Parquet

Parquet is a column-oriented file format that provides more structure than HDF5. While this is extremely beneficial, it does have some limitations within Arkouda at this time due to the requirement that columns have equal sizes.

We are currently working on providing functionality that eliminates these limitations in order to support more data types being saved to Parquet.

More information on Parquet can be found here.

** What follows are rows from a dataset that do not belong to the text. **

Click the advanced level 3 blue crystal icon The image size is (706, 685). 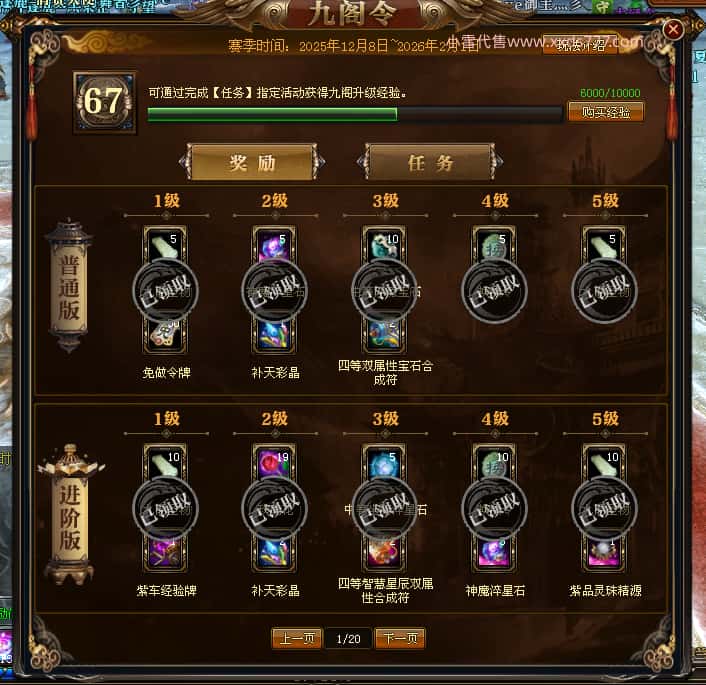[x=384, y=464]
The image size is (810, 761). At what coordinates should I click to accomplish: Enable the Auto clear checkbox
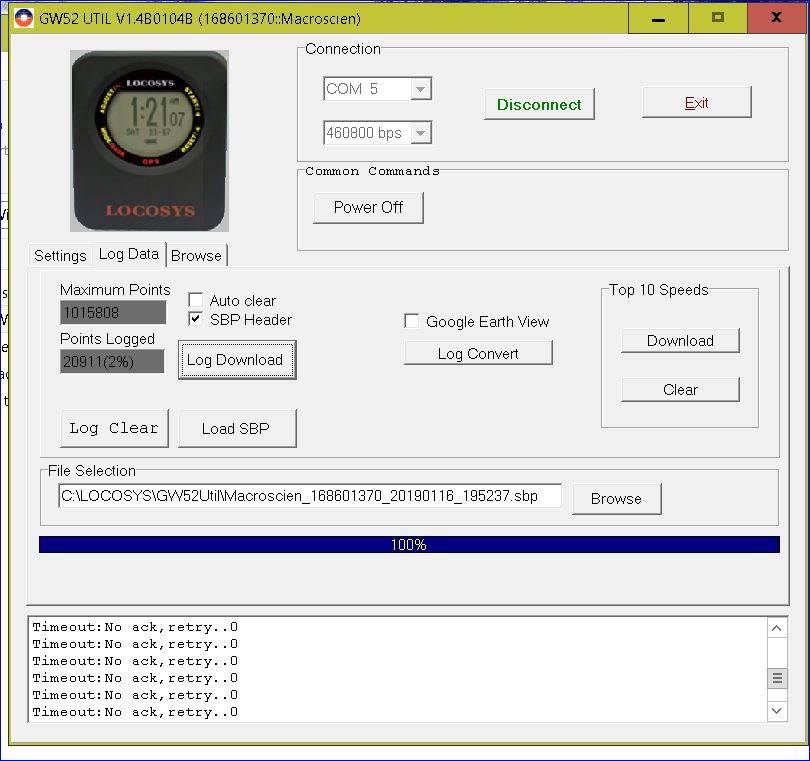coord(196,300)
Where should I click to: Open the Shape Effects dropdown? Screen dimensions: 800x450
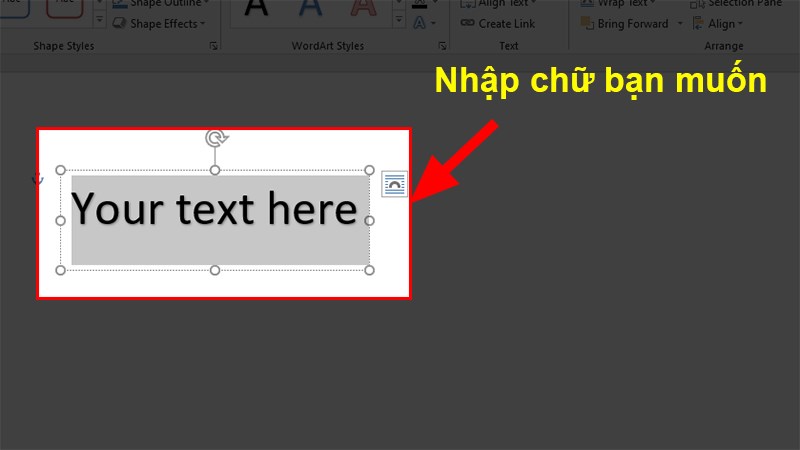click(x=203, y=23)
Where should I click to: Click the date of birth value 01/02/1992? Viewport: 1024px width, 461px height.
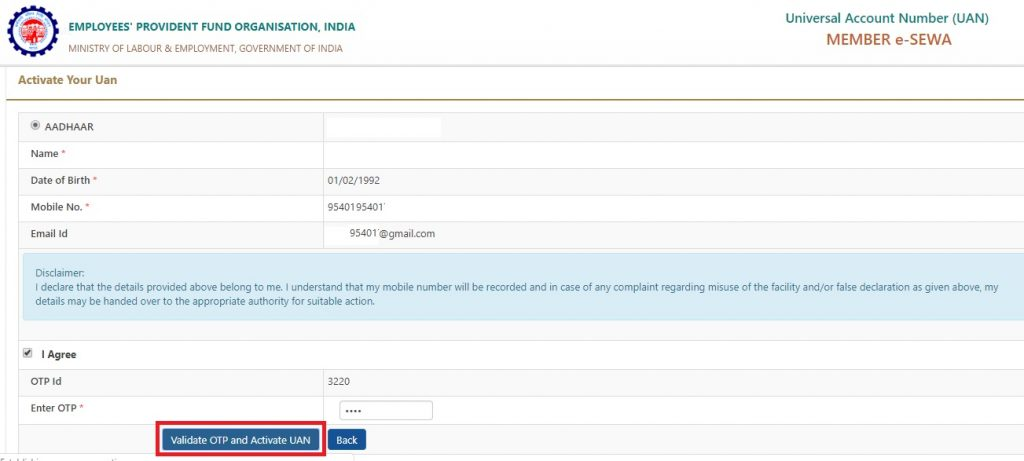(x=353, y=181)
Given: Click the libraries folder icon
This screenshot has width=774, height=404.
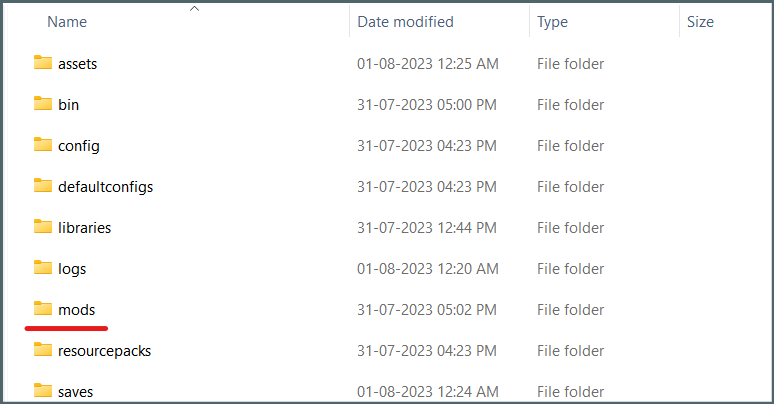Looking at the screenshot, I should (x=42, y=227).
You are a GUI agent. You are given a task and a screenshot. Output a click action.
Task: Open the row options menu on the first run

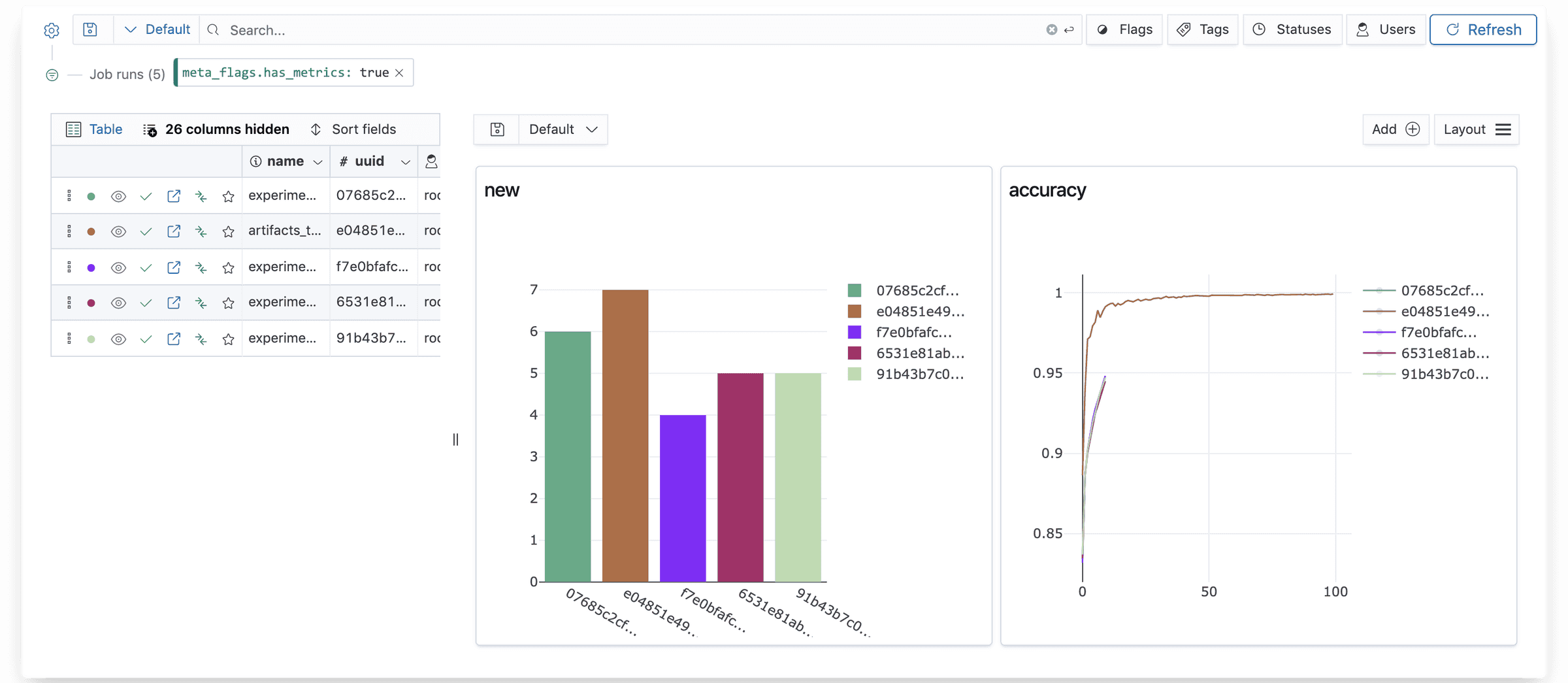tap(70, 195)
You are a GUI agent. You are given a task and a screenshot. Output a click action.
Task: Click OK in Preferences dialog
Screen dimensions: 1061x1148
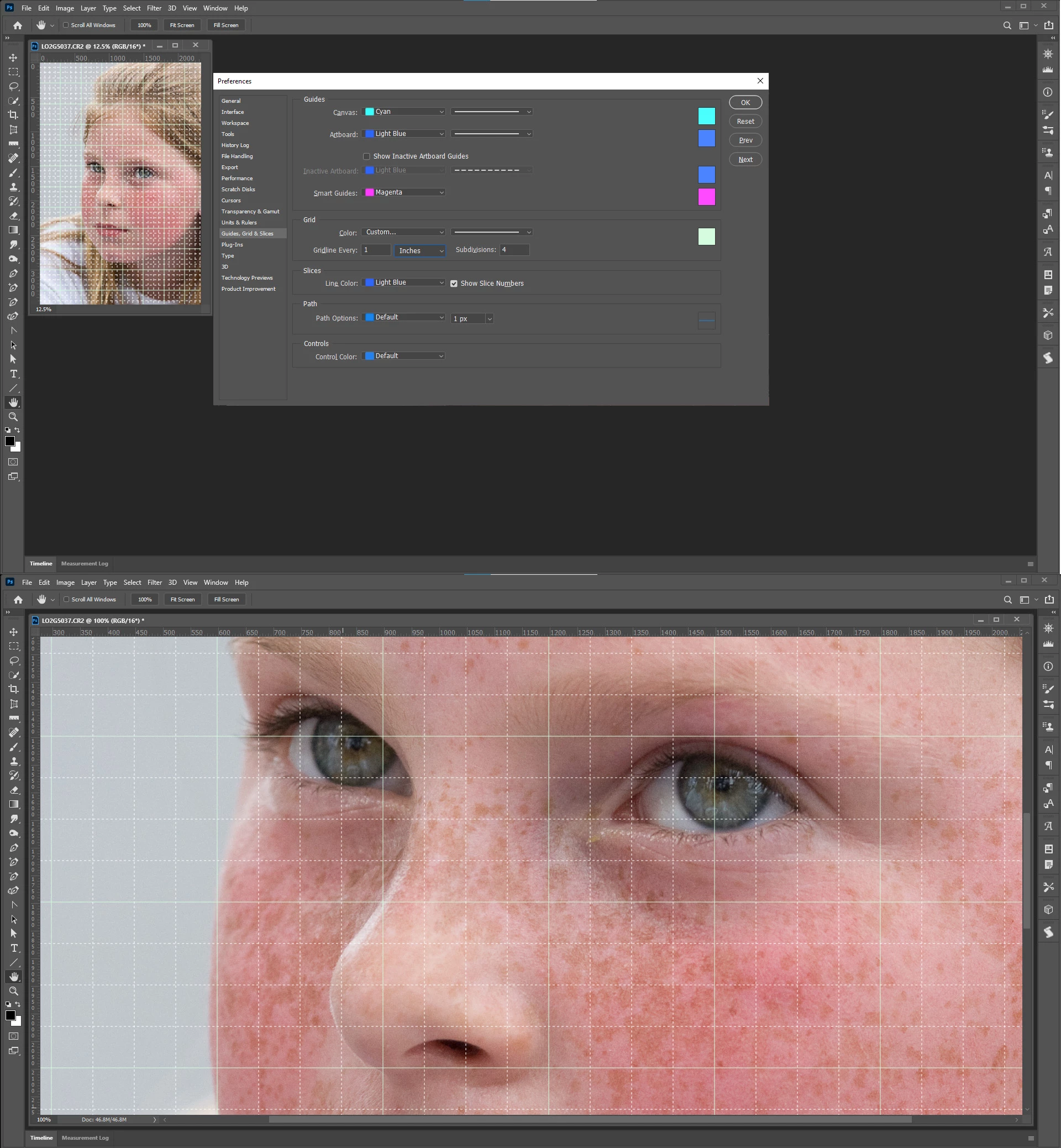pos(745,102)
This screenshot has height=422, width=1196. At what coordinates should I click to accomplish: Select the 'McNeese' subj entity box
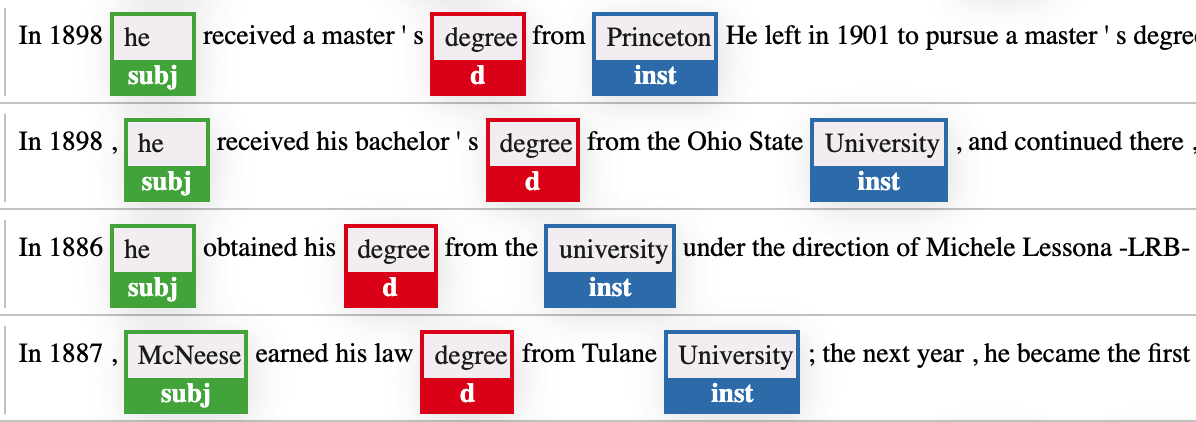point(185,372)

Supported Arkouda Data Types

  • pdarray

  • Index

  • DataFrame

  • Strings

  • SegArray

    • Strings values are only supported in the single instance case. Track updates on support when writing multiple columns here

Compression

Parquet supports 5 compression types:

  • Snappy

  • GZip

  • Brotli

  • ZSTD

  • LZ4

Data can also be saved using no compression. Arkouda now supports writting Parquet files with all compression types supported by Parquet.

Supported Write Modes

Truncate

When writing to Parquet in truncate mode, any existing Parquet file with the same name will be overwritten. If no file exists, one will be created. If writing multiple objects, all corresponding columns will be written to the Paruqet file at once.

Append

When writting to Parquet in append mode, all datasets will be appended to the file. If no file with the supplied name exists, one will be created. If any datasets being written have a name that is already the name of a dataset within the file, an error will be generated. Append is not supported for SegArray objects.

Please Note: appending to a Parquet file is not natively support and is extremely ineffiecent. It is recommended to read the file out and call arkouda.io.to_parquet on the output with the additional columns added and then writting in truncate mode.

API Reference

pdarray

Index

DataFrame

Strings

SegArray

Categorical

Categorical objects cannot currently be written to Parquet Files. This is due to the fact that the components of Categoricals can have different sizes.